Il mondo crypto ha ancora un enorme potenziale trasformativo. Ma la nascita delle Crypto Treasury Firms solleva una questione etica e strutturale:
stiamo decentralizzando il potere, creando dei presidi per difenderlo, o stiamo solo sostituendo i vecchi centri con nuovi nomi?
Finché queste aziende non genereranno valore reale — non investiranno in innovazione, non sosterranno l’economia produttiva, non condivideranno la ricchezza creata — il rischio di costruire un nuovo sistema centralizzato, meno trasparente e meno regolato di quello che abbiamo cercato di superare, rimarrà elevato.
In questo senso, e allargando l’orizzonte della riflessione, la vera sfida non è se il Bitcoin salirà a 1 milione di dollari, ma chi lo controllerà — e con quali conseguenze per l’economia reale e per la promessa originaria di libertà finanziaria.
Tante domande e tanti dubbi ma anche un grande assente. Si, perchè in tutto questo, c’è un attore che fatica a tenere il passo: il legislatore. Le Crypto Treasury Firms, e più in generale le innovazioni finanziarie basate su criptoasset, si muovono in un terreno ancora poco regolato, opaco, e spesso volutamente ambiguo, cosa normale per un mondo totalmente nuovo. La velocità con cui queste strutture si stanno evolvendo — con nuove forme di custodia, credito on-chain, strumenti derivati decentralizzati — è tale da lasciare la politica sempre un passo indietro (due o tre se guardiamo a quella nostrana).

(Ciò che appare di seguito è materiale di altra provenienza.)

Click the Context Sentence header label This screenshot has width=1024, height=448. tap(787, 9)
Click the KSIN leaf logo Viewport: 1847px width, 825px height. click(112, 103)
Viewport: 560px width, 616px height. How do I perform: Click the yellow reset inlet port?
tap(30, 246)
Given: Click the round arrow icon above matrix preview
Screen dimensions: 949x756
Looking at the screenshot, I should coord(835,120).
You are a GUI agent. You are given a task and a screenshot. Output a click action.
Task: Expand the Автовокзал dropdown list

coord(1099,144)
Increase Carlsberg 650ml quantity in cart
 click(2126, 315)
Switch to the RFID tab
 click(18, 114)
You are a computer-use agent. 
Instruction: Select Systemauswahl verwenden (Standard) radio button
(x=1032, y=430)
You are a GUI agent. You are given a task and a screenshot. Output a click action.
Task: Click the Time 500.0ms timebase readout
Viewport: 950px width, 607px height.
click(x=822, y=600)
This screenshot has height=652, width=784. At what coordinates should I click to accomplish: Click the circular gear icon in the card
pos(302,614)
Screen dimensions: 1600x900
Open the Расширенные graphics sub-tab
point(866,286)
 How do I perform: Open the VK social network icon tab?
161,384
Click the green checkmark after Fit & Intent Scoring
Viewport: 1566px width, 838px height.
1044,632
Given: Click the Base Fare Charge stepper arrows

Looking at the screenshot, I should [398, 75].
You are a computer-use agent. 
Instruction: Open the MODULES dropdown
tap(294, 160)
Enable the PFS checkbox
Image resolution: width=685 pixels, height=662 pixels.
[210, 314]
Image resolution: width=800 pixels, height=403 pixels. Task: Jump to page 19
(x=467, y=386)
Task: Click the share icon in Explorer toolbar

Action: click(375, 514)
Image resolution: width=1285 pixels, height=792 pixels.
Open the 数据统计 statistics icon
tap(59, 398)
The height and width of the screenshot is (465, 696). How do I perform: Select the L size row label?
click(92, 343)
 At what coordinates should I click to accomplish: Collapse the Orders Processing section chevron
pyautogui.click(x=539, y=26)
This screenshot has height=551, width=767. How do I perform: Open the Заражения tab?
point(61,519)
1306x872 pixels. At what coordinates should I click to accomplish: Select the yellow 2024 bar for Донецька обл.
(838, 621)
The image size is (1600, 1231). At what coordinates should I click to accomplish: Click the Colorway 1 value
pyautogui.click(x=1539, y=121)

Il risultato? Un rischio di asimmetria informativa fortissimo. Chi ha accesso alle informazioni, agli strumenti finanziari sofisticati, ai contatti giusti nel mondo crypto e fintech, riesce a proteggersi. Ma il piccolo investitore, attirato dalla promessa di “libertà finanziaria” e rendimenti elevati, si ritrova spesso esposto a prodotti ad altissima volatilità, senza alcuna tutela. È lo stesso copione visto nel 2022 con i crolli di FTX, Celsius e Terra/Luna: a perdere tutto non sono stati i fondatori o gli investitori istituzionali, ma i risparmiatori comuni.
Ecco perché la lentezza normativa non è un dettaglio tecnico, ma una questione di giustizia economica. Finché non si definiscono regole chiare su trasparenza, governance, riserve, accesso al mercato e tutela dell’investitore, queste “nuove élite” continueranno a prosperare in un vuoto di responsabilità, scaricando i rischi sulla base della piramide.